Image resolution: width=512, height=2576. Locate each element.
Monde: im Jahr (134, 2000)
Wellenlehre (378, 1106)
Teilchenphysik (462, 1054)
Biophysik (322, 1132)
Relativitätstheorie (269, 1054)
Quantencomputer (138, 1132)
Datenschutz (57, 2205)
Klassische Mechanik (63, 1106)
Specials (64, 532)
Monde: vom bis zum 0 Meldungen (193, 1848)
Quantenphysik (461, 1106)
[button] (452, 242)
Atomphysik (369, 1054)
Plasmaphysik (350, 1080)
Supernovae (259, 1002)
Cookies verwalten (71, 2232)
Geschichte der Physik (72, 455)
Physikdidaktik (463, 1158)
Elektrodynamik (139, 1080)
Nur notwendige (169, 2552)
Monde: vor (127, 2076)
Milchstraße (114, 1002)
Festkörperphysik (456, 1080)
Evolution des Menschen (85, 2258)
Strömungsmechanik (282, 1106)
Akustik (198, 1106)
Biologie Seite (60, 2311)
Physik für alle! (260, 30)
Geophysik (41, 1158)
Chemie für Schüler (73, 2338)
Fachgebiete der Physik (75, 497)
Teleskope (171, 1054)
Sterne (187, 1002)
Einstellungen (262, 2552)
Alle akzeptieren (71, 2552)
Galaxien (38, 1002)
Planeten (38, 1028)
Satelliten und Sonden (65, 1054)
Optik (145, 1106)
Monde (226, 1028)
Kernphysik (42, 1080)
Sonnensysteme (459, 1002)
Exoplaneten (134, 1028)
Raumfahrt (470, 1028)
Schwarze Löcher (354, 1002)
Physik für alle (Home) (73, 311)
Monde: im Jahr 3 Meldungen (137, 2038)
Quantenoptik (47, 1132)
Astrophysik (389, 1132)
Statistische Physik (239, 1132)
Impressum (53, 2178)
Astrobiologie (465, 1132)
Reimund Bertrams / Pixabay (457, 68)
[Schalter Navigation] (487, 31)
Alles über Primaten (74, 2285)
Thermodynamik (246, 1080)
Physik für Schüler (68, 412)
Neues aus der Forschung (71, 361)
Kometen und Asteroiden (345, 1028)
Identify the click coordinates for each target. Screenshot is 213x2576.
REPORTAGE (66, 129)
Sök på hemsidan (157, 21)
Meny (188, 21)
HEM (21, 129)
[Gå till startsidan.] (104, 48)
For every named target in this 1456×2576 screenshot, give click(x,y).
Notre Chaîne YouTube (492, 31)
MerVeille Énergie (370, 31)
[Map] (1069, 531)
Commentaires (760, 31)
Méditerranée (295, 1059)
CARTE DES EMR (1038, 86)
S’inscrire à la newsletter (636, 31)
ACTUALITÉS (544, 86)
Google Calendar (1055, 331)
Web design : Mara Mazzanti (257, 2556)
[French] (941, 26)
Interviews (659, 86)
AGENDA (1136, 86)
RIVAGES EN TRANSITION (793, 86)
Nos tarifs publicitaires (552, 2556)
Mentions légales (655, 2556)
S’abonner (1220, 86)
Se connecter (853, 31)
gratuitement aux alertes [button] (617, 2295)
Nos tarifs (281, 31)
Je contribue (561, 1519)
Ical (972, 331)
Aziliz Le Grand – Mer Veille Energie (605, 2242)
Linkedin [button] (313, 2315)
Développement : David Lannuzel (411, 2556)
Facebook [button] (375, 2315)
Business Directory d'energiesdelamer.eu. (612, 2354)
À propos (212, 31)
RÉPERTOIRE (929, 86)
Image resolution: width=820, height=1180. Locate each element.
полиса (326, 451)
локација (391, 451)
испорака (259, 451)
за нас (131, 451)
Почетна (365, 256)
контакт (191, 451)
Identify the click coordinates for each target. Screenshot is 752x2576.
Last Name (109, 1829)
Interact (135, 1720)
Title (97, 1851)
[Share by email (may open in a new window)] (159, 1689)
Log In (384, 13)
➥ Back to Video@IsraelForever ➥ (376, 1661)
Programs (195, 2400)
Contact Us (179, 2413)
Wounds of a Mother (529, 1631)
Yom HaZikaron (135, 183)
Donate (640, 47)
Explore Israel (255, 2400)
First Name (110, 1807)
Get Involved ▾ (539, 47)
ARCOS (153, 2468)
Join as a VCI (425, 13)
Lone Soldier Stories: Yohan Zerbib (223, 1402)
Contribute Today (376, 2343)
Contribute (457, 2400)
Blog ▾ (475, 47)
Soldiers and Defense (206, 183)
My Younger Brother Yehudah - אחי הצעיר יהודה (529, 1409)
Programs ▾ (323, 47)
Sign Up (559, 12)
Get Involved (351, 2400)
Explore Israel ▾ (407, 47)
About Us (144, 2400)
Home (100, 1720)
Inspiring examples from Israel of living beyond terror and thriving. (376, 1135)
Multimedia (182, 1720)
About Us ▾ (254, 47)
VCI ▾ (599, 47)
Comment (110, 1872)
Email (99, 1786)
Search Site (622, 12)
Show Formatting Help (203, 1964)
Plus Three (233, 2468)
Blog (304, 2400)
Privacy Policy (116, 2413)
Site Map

*DIRECTIONS:*
After locating the line with "Video@IsraelForever ➥ (376, 1661)" above, return that line and every later line through the one with "Soldiers and Defense (206, 183)", word for word and with nothing else.

*RESPONSE BOX:*
➥ Back to Video@IsraelForever ➥ (376, 1661)
Programs (195, 2400)
Contact Us (179, 2413)
Wounds of a Mother (529, 1631)
Yom HaZikaron (135, 183)
Donate (640, 47)
Explore Israel (255, 2400)
First Name (110, 1807)
Get Involved ▾ (539, 47)
ARCOS (153, 2468)
Join as a VCI (425, 13)
Lone Soldier Stories: Yohan Zerbib (223, 1402)
Contribute Today (376, 2343)
Contribute (457, 2400)
Blog ▾ (475, 47)
Soldiers and Defense (206, 183)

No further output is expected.